Cosa succede se manca una delle due firme
L'assenza della firma del presidente o del segretario indebolisce il valore probatorio del verbale, anche se non ne determina automaticamente la nullità delle delibere in esso contenute, perché la validità delle decisioni assembleari dipende principalmente dal rispetto delle maggioranze e delle procedure di convocazione e votazione, non dalla sola sottoscrizione del verbale. Resta però più difficile, in assenza di una delle firme, dimostrare in modo certo quanto effettivamente avvenuto in assemblea, con conseguenze pratiche rilevanti in caso di controversia.
Le contestazioni sul contenuto del verbale
Un condomino presente in assemblea che ritenga il verbale non fedele a quanto realmente accaduto può farlo presente prima della sottoscrizione, chiedendo correzioni o integrazioni, oppure può contestarlo successivamente, fornendo elementi di prova contraria. La giurisprudenza tende a riconoscere al verbale una forte presunzione di attendibilità proprio perché sottoscritto da due soggetti diversi con ruoli distinti, quindi chi lo contesta deve fornire elementi concreti e non semplici affermazioni generiche.
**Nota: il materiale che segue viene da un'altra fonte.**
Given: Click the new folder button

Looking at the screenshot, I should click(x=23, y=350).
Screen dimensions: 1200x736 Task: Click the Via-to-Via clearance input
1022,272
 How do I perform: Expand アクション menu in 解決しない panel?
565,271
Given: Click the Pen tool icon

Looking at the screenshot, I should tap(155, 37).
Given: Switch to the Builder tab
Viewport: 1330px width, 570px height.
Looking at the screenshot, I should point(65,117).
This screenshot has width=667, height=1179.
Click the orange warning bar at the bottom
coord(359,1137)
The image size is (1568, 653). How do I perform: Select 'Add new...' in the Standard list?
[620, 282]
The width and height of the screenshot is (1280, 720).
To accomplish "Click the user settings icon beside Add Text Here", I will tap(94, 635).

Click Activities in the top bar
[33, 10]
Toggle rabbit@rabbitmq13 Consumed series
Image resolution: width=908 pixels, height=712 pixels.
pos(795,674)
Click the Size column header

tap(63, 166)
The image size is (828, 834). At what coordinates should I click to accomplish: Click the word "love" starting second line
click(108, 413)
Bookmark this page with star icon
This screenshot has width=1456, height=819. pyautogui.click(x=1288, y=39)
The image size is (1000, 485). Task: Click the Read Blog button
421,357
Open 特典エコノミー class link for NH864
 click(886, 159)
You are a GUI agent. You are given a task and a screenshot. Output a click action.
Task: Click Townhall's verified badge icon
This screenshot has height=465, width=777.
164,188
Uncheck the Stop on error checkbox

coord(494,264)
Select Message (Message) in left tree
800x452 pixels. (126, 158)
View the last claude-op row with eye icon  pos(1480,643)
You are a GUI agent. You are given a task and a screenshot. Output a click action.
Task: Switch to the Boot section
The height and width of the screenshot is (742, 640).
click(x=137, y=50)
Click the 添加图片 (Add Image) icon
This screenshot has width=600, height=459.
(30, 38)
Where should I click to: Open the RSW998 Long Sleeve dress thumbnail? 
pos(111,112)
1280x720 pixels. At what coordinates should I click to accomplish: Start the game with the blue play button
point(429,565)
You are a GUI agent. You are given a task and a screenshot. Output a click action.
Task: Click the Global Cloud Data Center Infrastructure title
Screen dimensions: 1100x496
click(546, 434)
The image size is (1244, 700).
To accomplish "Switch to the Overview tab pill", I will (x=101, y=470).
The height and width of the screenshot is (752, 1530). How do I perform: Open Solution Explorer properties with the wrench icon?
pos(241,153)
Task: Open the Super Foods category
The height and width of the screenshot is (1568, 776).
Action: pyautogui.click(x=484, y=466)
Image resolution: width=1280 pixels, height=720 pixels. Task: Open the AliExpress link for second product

L'allegazione dell'elenco delle presenze
Al verbale va allegato l'elenco dei partecipanti alla riunione, con l'indicazione delle quote millesimali rappresentate, sia per intervento diretto sia per delega. Questo allegato è essenziale per verificare che i quorum costitutivi e deliberativi richiesti fossero effettivamente raggiunti nei singoli punti all'ordine del giorno, ed è un documento a cui presidente e segretario devono prestare particolare attenzione, perché eventuali errori nel conteggio delle presenze possono riflettersi sulla validità delle delibere assunte.
- La firma del presidente attesta la regolarità dello svolgimento dei lavori.
- La firma del segretario attesta la fedeltà della trascrizione al verbale.
- L'assenza di una firma indebolisce, senza automaticamente invalidare, il documento.
- L'elenco presenze allegato serve a verificare i quorum raggiunti.